Comprehensive: No single focus, no lavish public improvements, no name-brand business recruitment, or endless promotional events can revitalize Main Street. For successful, sustainable, long-term revitalization, a comprehensive approach, including activity in each of Main Street's Four Points, is essential.
Incremental: Baby steps come before walking. Successful revitalization programs begin with basic, simple activities that demonstrate that "new things are happening " in the commercial district. As public confidence in the Main Street district grows and participants' understanding of the revitalization process becomes more sophisticated, Main Street is able to tackle increasingly complex problems and more ambitious projects. This incremental change leads to much longer-lasting and dramatic positive change in the Main Street area.
Self-help: No one else will save your Main Street. Local leaders must have the will and desire to mobilize local resources and talent. That means convincing residents and business owners of the rewards they'll reap by investing time and money in Main Street; the heart of their community. Only local leadership can produce long-term success by fostering and demonstrating community involvement and commitment to the revitalization effort.

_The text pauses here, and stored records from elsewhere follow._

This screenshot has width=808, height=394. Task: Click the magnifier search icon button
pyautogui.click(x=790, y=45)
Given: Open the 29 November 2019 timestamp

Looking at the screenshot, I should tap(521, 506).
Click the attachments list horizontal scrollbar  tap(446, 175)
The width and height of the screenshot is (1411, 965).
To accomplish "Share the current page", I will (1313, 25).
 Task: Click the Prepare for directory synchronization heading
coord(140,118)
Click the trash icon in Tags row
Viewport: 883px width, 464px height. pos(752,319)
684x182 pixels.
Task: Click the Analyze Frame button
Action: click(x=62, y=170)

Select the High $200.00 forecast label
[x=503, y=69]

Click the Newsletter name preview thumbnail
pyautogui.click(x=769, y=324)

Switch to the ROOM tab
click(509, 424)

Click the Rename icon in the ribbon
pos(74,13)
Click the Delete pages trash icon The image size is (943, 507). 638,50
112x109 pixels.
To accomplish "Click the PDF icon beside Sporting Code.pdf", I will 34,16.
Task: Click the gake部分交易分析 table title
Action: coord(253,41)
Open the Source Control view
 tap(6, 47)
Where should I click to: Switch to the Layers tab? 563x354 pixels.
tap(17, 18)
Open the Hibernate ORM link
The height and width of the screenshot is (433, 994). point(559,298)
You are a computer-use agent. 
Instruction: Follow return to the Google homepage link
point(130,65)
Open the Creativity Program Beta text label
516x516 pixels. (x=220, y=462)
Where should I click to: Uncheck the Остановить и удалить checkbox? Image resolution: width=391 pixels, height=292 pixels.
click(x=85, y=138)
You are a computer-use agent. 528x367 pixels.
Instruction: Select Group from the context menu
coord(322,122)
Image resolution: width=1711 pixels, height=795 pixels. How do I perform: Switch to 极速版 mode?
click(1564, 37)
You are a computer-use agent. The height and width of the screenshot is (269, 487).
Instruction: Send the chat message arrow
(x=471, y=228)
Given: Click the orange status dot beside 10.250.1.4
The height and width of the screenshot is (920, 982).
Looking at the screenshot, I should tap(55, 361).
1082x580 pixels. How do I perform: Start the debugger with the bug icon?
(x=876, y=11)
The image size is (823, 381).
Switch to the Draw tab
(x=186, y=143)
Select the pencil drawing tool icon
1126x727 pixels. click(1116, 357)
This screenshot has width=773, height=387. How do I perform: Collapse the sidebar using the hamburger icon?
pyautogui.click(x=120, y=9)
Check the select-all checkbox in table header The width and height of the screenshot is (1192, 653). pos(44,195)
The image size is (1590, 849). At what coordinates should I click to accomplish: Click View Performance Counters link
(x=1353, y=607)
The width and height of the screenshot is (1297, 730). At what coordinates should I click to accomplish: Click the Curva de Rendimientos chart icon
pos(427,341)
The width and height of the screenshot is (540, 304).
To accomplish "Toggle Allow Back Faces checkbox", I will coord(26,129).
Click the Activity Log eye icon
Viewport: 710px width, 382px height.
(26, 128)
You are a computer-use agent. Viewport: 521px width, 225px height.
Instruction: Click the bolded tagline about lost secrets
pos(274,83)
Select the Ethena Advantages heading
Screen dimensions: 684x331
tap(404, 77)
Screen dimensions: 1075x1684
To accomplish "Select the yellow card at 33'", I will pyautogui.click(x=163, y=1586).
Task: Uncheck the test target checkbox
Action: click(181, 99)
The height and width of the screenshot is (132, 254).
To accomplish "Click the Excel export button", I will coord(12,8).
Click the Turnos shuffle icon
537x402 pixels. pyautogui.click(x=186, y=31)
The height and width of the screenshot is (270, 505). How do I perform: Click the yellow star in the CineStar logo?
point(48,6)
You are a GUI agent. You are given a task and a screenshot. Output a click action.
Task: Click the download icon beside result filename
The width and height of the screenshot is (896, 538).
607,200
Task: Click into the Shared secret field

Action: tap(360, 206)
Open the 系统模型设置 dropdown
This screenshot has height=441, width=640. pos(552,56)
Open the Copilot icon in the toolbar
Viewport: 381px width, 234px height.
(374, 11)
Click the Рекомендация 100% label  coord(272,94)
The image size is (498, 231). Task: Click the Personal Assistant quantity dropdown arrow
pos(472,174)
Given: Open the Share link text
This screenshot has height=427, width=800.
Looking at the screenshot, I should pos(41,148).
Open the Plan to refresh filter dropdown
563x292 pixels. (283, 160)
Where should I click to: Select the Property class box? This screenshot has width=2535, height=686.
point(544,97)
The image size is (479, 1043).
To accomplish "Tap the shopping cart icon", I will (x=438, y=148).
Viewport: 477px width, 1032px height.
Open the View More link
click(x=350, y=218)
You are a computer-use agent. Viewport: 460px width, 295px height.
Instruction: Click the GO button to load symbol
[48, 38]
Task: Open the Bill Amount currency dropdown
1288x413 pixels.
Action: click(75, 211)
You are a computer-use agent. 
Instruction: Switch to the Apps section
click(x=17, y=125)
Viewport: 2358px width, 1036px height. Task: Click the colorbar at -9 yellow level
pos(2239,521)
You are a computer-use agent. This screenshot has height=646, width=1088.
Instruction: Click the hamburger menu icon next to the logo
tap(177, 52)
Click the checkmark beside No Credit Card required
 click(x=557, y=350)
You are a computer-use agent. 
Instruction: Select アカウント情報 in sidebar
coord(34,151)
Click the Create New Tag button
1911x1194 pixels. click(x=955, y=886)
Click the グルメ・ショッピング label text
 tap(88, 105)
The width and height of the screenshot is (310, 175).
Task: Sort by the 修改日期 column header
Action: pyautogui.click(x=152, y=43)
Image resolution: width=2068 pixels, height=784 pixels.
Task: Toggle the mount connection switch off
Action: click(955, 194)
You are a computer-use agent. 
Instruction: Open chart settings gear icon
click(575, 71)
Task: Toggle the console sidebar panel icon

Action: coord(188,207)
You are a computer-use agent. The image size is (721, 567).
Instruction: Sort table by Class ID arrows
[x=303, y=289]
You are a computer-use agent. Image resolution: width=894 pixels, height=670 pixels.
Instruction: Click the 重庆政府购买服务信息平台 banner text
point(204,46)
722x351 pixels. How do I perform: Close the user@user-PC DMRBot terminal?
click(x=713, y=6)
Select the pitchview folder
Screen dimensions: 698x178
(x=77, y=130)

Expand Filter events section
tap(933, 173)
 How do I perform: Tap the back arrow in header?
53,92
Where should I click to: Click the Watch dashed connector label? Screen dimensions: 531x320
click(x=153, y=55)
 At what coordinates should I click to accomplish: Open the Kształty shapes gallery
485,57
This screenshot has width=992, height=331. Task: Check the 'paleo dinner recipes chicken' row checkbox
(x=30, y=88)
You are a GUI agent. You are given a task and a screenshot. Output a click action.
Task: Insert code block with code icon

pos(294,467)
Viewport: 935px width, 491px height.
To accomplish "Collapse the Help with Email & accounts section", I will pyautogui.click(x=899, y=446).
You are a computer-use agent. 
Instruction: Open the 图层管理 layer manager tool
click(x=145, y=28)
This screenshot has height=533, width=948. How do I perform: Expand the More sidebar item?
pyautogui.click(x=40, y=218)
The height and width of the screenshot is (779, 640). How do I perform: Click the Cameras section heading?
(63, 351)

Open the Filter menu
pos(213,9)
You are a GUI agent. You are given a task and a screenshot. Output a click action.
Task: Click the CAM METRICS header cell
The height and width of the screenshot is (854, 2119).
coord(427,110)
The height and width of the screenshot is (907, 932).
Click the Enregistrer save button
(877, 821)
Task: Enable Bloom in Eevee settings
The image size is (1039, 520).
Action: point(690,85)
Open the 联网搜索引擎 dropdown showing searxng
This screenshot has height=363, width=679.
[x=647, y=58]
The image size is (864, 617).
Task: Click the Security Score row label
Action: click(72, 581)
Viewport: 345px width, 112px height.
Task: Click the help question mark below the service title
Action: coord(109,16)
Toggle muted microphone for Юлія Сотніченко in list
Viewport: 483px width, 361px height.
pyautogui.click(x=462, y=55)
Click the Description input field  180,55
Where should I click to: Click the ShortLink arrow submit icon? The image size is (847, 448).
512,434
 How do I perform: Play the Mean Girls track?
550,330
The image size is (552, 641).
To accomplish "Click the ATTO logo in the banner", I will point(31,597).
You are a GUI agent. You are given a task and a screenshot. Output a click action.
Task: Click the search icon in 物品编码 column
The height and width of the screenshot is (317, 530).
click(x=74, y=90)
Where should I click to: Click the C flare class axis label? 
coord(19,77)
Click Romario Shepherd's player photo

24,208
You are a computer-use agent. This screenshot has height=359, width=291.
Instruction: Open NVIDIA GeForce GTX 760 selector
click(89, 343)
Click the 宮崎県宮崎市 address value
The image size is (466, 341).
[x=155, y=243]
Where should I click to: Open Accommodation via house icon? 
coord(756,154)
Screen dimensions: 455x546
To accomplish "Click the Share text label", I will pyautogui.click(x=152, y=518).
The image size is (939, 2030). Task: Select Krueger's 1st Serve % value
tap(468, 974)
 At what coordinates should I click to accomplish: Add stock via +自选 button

Partnerships: Both the public and private sectors have a vital interest in the district and must work together to achieve common goals of Main Street's revitalization. Each sector has a role to play and each must understand the other's strengths and limitations in order to forge an effective partnership.
Identifying and capitalizing on existing assets: Apalachicola must capitalize on the assets that make it unique. It has unique qualities like distinctive buildings and human scale that give people a sense of belonging. These local assets must serve as the foundation for all aspects of the revitalization program.
Quality: Emphasize quality in every aspect of the revitalization program. This applies to all elements of the process, from storefront designs to promotional campaigns to educational programs. Shoestring budgets and "cut and paste" efforts reinforce a negative image of the commercial district. Instead, concentrate on quality projects over quantity.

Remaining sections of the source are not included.